● Data
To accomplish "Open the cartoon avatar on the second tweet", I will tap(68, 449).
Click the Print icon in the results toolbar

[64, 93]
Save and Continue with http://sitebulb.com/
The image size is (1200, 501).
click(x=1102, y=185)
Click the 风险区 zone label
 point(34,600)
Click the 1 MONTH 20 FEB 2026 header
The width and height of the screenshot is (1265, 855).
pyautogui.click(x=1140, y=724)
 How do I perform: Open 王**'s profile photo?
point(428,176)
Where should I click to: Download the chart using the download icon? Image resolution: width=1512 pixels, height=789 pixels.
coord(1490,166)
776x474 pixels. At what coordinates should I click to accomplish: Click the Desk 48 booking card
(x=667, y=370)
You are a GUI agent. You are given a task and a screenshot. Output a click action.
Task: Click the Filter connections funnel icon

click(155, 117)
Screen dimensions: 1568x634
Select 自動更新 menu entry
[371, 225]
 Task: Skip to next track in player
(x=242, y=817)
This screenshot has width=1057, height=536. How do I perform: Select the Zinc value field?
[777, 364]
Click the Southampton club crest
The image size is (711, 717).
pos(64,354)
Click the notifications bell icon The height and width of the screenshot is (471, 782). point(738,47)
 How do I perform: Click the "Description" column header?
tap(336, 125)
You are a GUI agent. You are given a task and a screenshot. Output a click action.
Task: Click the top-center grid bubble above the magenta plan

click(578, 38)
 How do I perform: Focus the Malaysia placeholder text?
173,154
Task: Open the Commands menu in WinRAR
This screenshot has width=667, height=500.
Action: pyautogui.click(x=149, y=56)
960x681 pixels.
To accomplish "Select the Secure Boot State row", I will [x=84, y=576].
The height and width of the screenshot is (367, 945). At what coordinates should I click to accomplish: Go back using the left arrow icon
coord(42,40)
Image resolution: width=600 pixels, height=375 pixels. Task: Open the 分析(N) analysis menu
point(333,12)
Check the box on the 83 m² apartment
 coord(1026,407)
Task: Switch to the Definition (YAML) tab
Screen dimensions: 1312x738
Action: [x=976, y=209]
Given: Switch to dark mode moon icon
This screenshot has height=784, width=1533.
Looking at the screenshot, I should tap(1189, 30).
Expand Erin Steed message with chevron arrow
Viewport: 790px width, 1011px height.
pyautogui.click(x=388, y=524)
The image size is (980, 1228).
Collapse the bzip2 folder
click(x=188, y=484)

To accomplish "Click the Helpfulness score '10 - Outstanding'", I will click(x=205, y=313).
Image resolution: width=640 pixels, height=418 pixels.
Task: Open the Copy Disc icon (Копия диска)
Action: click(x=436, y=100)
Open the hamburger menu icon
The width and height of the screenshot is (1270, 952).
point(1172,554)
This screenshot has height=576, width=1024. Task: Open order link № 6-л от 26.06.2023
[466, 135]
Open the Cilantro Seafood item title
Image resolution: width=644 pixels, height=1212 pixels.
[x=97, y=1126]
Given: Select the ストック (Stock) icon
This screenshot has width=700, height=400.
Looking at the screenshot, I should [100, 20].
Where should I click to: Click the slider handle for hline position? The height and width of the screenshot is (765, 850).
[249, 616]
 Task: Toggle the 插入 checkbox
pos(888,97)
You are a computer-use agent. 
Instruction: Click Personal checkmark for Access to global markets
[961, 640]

● Exercise directions
Repeat the data in full, exactly as supplied.

● Final answer
To accomplish "Open the cartoon avatar on the second tweet", I will tap(68, 449).
Click the Print icon in the results toolbar

[64, 93]
Save and Continue with http://sitebulb.com/
The image size is (1200, 501).
click(x=1102, y=185)
Click the 风险区 zone label
 point(34,600)
Click the 1 MONTH 20 FEB 2026 header
The width and height of the screenshot is (1265, 855).
pyautogui.click(x=1140, y=724)
 How do I perform: Open 王**'s profile photo?
point(428,176)
Where should I click to: Download the chart using the download icon? Image resolution: width=1512 pixels, height=789 pixels.
coord(1490,166)
776x474 pixels. At what coordinates should I click to accomplish: Click the Desk 48 booking card
(x=667, y=370)
You are a GUI agent. You are given a task and a screenshot. Output a click action.
Task: Click the Filter connections funnel icon

click(155, 117)
Screen dimensions: 1568x634
Select 自動更新 menu entry
[371, 225]
 Task: Skip to next track in player
(x=242, y=817)
This screenshot has width=1057, height=536. How do I perform: Select the Zinc value field?
[777, 364]
Click the Southampton club crest
The image size is (711, 717).
pos(64,354)
Click the notifications bell icon The height and width of the screenshot is (471, 782). point(738,47)
 How do I perform: Click the "Description" column header?
tap(336, 125)
You are a GUI agent. You are given a task and a screenshot. Output a click action.
Task: Click the top-center grid bubble above the magenta plan

click(578, 38)
 How do I perform: Focus the Malaysia placeholder text?
173,154
Task: Open the Commands menu in WinRAR
This screenshot has width=667, height=500.
Action: pyautogui.click(x=149, y=56)
960x681 pixels.
To accomplish "Select the Secure Boot State row", I will [x=84, y=576].
The height and width of the screenshot is (367, 945). At what coordinates should I click to accomplish: Go back using the left arrow icon
coord(42,40)
Image resolution: width=600 pixels, height=375 pixels. Task: Open the 分析(N) analysis menu
point(333,12)
Check the box on the 83 m² apartment
 coord(1026,407)
Task: Switch to the Definition (YAML) tab
Screen dimensions: 1312x738
Action: [x=976, y=209]
Given: Switch to dark mode moon icon
This screenshot has height=784, width=1533.
Looking at the screenshot, I should tap(1189, 30).
Expand Erin Steed message with chevron arrow
Viewport: 790px width, 1011px height.
pyautogui.click(x=388, y=524)
The image size is (980, 1228).
Collapse the bzip2 folder
click(x=188, y=484)

To accomplish "Click the Helpfulness score '10 - Outstanding'", I will click(x=205, y=313).
Image resolution: width=640 pixels, height=418 pixels.
Task: Open the Copy Disc icon (Копия диска)
Action: click(x=436, y=100)
Open the hamburger menu icon
The width and height of the screenshot is (1270, 952).
point(1172,554)
This screenshot has height=576, width=1024. Task: Open order link № 6-л от 26.06.2023
[466, 135]
Open the Cilantro Seafood item title
Image resolution: width=644 pixels, height=1212 pixels.
[x=97, y=1126]
Given: Select the ストック (Stock) icon
This screenshot has width=700, height=400.
Looking at the screenshot, I should [100, 20].
Where should I click to: Click the slider handle for hline position? The height and width of the screenshot is (765, 850).
[249, 616]
 Task: Toggle the 插入 checkbox
pos(888,97)
You are a computer-use agent. 
Instruction: Click Personal checkmark for Access to global markets
[961, 640]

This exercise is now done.